だけど、嫌なものは嫌。王の為の働いたら負けだと思っている。
そして、この理由は実に明白なのだ。
「俺の両親の葬儀に王族は何もしなかった。マニーって色々調べたんだろ。だったら、その証拠だって残ってる筈だ」
「な?てめぇ!それが理由になるとでも」
王の盾と呼ばれていたことは、ここにいる皆は知らないかもしれない。
でも、サロンは確実に知っている。
勿論、一個人になったセインにこんなことを言う資格はない。
「分かってる。でも、嫌なんだ。俺は父と母を誇りに思ってる。

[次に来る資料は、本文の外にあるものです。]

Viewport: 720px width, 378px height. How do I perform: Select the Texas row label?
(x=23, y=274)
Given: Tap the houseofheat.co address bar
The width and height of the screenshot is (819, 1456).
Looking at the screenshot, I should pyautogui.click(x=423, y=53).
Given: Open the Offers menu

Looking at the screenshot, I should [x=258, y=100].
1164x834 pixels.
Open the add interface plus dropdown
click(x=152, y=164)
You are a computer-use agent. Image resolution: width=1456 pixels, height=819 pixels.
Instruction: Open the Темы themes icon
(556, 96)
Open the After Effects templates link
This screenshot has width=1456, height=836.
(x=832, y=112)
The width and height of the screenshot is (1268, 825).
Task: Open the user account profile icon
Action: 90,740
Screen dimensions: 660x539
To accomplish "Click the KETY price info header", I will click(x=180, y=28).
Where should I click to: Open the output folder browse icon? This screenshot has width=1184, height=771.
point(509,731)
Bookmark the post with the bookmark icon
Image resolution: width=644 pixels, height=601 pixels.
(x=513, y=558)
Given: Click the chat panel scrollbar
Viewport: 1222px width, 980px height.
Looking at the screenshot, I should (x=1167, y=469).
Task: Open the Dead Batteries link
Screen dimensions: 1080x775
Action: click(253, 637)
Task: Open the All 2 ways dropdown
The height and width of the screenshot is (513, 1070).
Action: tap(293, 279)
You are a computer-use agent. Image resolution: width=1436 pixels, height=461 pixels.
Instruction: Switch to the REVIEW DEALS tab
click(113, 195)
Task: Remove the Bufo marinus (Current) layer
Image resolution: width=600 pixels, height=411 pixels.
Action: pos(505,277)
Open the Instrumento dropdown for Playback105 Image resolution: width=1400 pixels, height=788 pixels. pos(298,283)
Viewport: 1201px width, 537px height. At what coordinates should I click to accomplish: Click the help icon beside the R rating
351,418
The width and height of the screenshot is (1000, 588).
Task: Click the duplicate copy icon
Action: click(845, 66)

だから、王の頼みっていうなら絶対に聞きたくない」
だけど、心情的にそれは確かなのだ。セインはずっと王の呼び出しを待っていたのだ。
「王の盾。ケインとセイラの息子…。俺もお前の正体を知った時は、何となく納得したものだ」
「私もです。流石にアルベフォセはその名を知るものも多いですしね。確かにセインの心情は分からなくもない」
タイランとアルフレッドは、それを知って尚、険しい顔だった。
平民上がりの騎士、その息子に文句を言う資格はないのかもしれない。
それでもセインの意志は揺るがない…
筈だったのだが
「ええっと。セイン君、宜しいでしょうか」
「…何を言われても俺は」
「王家が参列しなかったのは、まだ王家がケインとセイラの死亡を認めていないからですよ」
セインの寝不足で血走った目がぎょろりと動く。
「何を言ってるんだ!だって実際に」
だが、宮廷魔法使いサロンがその程度で動じることはない。